Which Accounting Data Investors or Buyers Look For In An Annual Report

Posted: Sep 24, 2009 |Comments: 0 | Views: 385 |

Before making a purchase or investing money in a company, a wise investor want to have more information about your competitive environment, i.e. the state of your company within your chosen industry. The first information you will be asked for is the business annual report. This is not a coincidence; the annual report can be used to get at the bottom of the following: Level of sales Return on capital Net operating margins

The annual report typically has all the current, past and future financial accounting information. This source is very useful in identifying different performance indicators relative to your competitors.

1. Level of sales The investor or probable business partner should be able to gain an insight from your sales figures and analyse whether your company is doing well compared to other companies or not. Is your market shares increasing or decreasing, and in which geographic locations you are making more sales? The sales figures are an indication of the business current state of health. However other information such as the overall size of the market and what is happening in your industry should help during analysis.

In the annual report, your investor will be able to understand the structure of your industry. For instance how many players are dominating the market and the prospect of it? If you are an investor interested in investing your money in a company, but need more information on a particular market, it is advisable to look for organisations such as the Competition Commission reports (UK). A business owner will also find valuable information on an industry and the major players within.

2. Return on Capital This performance indicator will provide a measure of your business competitive advantage. A for-profit organisation has for duty to make profits if it is to survive. Therefore the return on capital will show if the company is maintaining a realistic return on investment and measure it to competitors... This indicator is available in the annual report.

3. Net Operating Margins Also called net profit before interest and taxation, is an indicator of competitive pressures within an industry. An investor or business owner should pay great attention to this performance indicator, because it varies from industry to industry. A retail company could operate within 7-8%, when a telecom company could achieve 20%. Checking the trend of this performance, each year, will provide useful insight into what's happening. If you want to invest in a start-up technology company, you do not want to compare it to a retail organisation. You should compare organisations within the same industry.

Recent corporate scandals have shown that relying on the annual report alone is suicidal. Companies could inflate these numbers or omit to show financial liabilities in the balance sheets. In the end you will end up purchasing a company full of debts. Always look into other companies annual reports before making a decision.

Also, when comparing companies within the same industry, people should use caution. For example, a company may be in software designs and the competitor organisation in IT services. They are in the same industry, but with major differences in activities and over time the volume of sales in each company could be distorted by inflation.

= EXTRACTED ENTRIES =
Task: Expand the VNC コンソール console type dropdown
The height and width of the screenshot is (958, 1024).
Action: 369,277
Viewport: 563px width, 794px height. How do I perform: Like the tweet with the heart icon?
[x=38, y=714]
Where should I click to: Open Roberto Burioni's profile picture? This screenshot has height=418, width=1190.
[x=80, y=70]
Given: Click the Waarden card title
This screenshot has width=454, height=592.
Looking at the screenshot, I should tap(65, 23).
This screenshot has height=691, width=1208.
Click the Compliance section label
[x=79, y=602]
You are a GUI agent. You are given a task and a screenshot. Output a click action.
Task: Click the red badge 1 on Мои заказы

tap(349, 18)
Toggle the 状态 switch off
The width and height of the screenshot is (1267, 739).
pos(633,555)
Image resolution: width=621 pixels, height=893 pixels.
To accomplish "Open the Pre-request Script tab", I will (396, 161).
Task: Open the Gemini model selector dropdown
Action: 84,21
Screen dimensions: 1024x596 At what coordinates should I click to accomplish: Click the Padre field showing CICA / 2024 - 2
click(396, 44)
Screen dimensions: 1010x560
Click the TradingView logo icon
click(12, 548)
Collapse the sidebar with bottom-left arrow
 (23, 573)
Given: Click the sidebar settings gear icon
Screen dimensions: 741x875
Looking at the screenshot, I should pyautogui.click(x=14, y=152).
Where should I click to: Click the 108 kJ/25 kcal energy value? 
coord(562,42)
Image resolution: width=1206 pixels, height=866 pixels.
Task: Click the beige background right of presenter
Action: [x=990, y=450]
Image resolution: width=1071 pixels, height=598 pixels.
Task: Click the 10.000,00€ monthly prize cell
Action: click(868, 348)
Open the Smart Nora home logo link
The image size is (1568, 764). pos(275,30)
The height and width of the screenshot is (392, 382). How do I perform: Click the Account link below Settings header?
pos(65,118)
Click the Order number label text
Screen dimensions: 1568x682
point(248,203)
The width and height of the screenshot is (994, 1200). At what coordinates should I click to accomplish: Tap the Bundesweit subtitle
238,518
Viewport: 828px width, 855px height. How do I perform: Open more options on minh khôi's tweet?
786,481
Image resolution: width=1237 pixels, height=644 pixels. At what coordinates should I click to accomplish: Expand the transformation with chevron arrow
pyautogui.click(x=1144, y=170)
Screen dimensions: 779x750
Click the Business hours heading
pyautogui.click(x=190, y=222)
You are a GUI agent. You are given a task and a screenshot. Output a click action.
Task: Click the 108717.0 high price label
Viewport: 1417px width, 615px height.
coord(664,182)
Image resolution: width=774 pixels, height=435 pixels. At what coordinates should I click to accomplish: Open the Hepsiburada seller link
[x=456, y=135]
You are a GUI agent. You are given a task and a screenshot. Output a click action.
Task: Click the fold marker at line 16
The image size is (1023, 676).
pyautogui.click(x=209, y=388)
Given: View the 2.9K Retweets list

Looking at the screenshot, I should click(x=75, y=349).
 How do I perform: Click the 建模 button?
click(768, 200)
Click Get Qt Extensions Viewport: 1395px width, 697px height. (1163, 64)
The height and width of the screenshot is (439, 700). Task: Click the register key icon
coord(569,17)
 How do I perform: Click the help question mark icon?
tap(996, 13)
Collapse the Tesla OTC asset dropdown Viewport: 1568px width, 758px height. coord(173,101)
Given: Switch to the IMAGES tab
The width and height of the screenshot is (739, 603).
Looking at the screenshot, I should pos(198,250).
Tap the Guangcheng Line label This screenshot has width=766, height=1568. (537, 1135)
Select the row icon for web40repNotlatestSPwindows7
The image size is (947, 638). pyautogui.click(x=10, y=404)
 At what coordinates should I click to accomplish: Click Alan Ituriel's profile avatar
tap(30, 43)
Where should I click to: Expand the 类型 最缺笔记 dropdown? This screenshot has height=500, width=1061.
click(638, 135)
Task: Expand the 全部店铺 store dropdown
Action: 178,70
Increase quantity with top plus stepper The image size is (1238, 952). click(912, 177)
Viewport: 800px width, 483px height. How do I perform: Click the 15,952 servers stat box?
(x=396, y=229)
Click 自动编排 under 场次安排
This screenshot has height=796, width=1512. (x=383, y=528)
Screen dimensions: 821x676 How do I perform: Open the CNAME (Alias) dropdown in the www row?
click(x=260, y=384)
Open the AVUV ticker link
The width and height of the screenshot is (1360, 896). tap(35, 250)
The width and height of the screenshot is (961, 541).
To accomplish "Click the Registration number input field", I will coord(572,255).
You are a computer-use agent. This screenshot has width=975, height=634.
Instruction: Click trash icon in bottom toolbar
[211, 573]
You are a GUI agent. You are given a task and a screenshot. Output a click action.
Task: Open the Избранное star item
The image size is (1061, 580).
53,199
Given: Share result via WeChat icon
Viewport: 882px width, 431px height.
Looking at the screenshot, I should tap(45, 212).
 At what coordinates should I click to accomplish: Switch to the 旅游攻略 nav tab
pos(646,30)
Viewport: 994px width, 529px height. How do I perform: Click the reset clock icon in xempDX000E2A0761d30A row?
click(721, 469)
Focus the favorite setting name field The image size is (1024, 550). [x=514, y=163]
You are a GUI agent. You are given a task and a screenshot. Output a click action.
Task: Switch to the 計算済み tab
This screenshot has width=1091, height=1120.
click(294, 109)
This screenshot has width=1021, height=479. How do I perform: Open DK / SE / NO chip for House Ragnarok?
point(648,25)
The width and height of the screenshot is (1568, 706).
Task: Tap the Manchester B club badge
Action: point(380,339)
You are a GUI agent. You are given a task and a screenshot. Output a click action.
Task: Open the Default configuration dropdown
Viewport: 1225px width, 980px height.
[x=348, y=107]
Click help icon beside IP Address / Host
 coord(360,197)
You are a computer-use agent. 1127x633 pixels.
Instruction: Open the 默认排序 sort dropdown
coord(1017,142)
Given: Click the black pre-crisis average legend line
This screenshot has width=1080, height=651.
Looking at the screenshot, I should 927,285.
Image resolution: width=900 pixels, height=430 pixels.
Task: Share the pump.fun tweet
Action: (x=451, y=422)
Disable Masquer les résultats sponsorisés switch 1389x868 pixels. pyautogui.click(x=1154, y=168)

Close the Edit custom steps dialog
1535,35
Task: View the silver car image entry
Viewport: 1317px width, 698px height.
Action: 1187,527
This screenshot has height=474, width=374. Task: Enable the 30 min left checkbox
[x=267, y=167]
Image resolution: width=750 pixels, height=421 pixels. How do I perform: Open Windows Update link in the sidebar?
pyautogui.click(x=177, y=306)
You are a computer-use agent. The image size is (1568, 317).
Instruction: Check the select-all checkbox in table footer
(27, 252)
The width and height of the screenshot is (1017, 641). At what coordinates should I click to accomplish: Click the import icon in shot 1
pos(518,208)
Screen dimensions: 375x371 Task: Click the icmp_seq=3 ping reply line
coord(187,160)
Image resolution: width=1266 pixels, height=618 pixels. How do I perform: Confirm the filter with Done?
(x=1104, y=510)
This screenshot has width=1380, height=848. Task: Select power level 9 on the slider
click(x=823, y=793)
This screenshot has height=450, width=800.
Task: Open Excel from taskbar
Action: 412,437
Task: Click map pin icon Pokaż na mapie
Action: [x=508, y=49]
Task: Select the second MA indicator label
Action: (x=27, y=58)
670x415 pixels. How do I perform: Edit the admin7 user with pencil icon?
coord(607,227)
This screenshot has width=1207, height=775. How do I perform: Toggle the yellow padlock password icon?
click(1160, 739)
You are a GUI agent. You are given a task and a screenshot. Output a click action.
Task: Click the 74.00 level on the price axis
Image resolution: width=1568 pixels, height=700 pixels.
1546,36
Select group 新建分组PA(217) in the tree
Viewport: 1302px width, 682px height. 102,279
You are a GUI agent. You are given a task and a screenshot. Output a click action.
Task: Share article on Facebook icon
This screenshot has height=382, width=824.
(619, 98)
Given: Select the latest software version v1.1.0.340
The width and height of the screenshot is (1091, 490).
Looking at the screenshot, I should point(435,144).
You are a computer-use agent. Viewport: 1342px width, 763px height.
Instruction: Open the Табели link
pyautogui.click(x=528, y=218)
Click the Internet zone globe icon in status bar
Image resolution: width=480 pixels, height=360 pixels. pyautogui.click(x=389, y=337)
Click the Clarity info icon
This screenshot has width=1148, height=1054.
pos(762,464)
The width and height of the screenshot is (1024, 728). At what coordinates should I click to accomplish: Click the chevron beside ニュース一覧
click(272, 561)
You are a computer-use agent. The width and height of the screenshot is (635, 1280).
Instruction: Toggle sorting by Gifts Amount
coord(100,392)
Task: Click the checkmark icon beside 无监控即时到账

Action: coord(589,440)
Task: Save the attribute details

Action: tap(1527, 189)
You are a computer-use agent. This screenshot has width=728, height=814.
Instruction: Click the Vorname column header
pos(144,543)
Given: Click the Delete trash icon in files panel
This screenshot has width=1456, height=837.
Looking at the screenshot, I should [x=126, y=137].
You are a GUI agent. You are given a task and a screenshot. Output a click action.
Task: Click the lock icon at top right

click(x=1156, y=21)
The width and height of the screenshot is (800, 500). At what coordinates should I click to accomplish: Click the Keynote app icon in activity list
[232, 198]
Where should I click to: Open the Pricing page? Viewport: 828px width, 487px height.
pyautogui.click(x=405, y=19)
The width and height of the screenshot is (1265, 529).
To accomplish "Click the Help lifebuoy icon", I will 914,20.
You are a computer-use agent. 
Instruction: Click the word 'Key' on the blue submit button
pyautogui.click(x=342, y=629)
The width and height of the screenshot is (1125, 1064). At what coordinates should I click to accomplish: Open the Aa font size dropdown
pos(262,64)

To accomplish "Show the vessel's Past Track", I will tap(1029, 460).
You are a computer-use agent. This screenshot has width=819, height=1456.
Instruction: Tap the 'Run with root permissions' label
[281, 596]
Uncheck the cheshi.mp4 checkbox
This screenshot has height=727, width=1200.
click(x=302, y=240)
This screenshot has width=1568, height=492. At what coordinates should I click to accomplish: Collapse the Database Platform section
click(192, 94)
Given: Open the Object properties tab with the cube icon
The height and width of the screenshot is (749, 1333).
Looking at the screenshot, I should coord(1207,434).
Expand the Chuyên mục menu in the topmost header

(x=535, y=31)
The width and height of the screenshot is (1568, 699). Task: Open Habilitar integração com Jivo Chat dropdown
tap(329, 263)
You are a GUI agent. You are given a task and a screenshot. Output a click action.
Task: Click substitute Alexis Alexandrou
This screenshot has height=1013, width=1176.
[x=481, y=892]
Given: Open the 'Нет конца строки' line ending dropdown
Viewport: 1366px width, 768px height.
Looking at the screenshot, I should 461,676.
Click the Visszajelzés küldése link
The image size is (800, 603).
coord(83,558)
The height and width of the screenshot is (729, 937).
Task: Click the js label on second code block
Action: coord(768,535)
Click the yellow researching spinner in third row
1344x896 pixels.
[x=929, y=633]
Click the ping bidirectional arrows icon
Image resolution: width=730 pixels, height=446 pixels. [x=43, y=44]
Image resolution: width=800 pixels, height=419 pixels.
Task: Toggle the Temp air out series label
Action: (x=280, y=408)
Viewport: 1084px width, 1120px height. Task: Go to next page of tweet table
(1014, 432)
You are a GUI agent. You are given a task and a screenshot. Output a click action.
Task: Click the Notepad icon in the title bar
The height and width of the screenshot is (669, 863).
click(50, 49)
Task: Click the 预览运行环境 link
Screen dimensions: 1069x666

= EXERCISE AIM =
List the performance indicators that the article on annual report accounting data names as things an annual report reveals to investors or buyers.

= ANSWER TO THIS EXERCISE =
Level of sales
Return on capital
Net operating margins